普段は宝石のように澄んだ緑色なのに、今は濁ってますね。
それよりもやるからにはちゃんとやるって…。
「あの馬鹿は僕の大切なリアを傷付けたんでしょ」
大切?ああ、大切な妹って意味でしょうね。
「えっと、自尊心はちょっと傷付けられましたね?」
「愚弟も許せないけど、浮気相手の阿婆擦れ女も許せない」
クリストフ様、もしかしてかなり怒っていらっしゃる?
こちらに向けられた笑顔はお母様が暴れる直前の笑顔によく似ていて嫌な汗をかきます。
「馬鹿は観衆の中で恥晒しにしてやろう。ついでに王家を除籍でいい。阿婆擦れ女とくっ付ける手助けはしてやる。

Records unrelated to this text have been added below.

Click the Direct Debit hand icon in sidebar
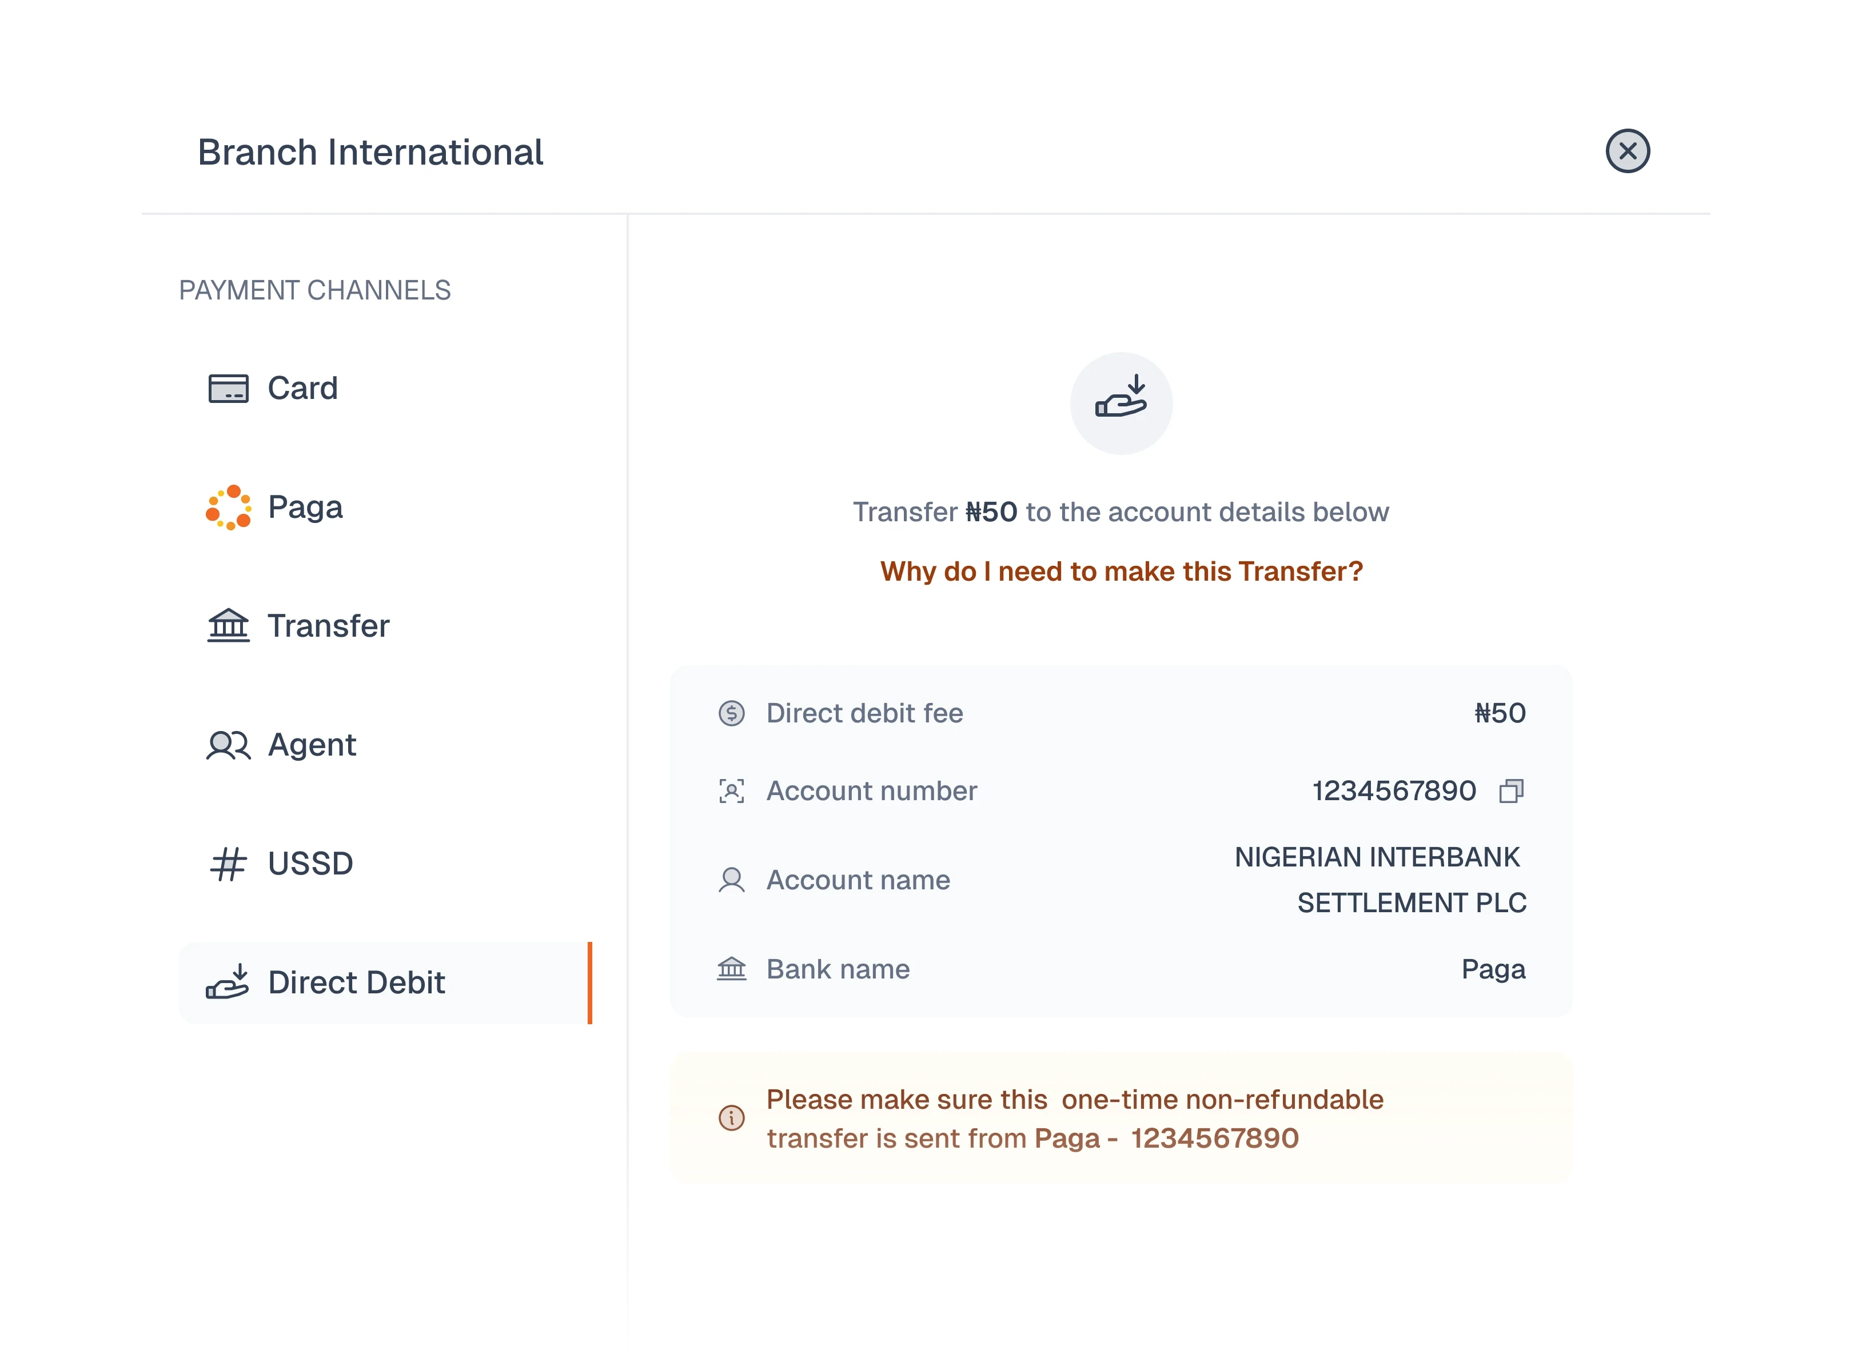This screenshot has width=1866, height=1358. tap(228, 982)
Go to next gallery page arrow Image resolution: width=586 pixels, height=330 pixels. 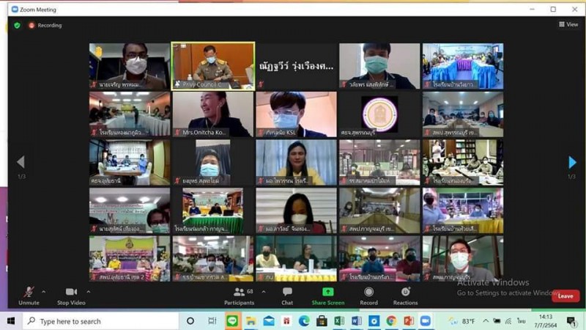572,162
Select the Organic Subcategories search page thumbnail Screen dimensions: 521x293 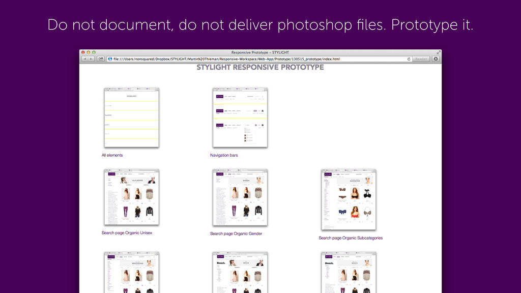point(349,199)
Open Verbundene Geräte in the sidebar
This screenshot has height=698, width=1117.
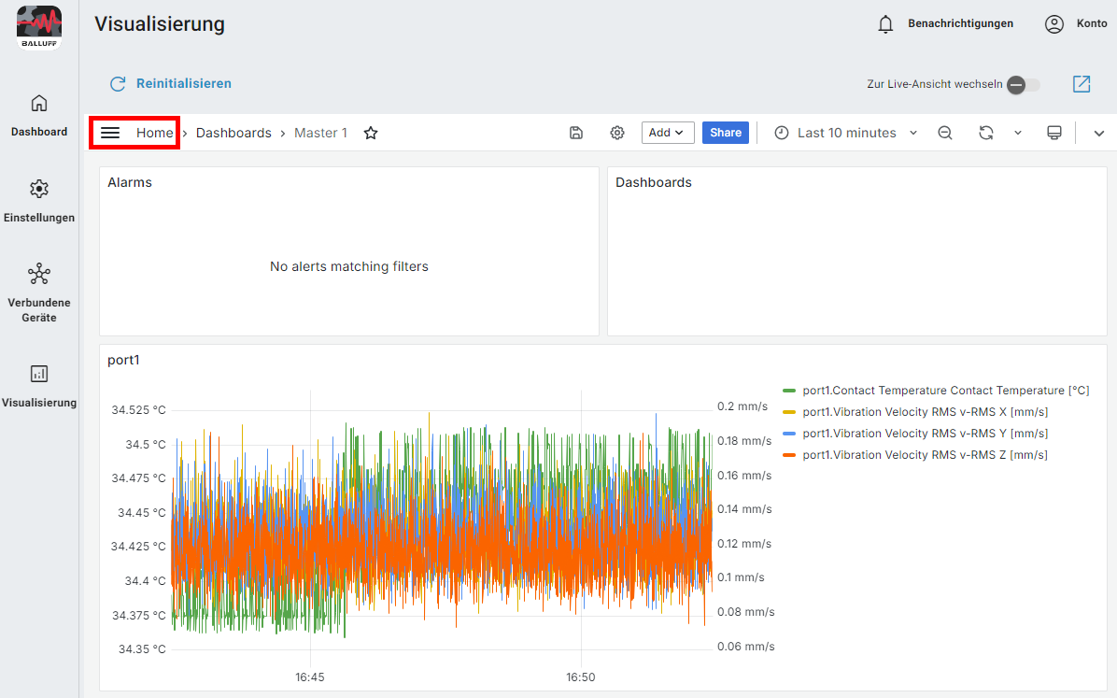39,292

結婚したかったんだから感謝されるよ」
不穏な単語がいくつも聞こえてきたのですが、気のせいですよね。
優しくて穏和なクリストフ様が…。
「散々リアのことを馬鹿にしてきたあの大馬鹿はもう邪魔だよね」
「いや、流石に除籍は…」
「僕は怒っているんだ。これくらいしないと許せそうにない」
これはお母様より厄介な相手に話をしてしまったかもしれません。
「大丈夫だよ。僕が婚約破棄させてあげるからね」
とりあえず除籍はさせないように動くしかないですね。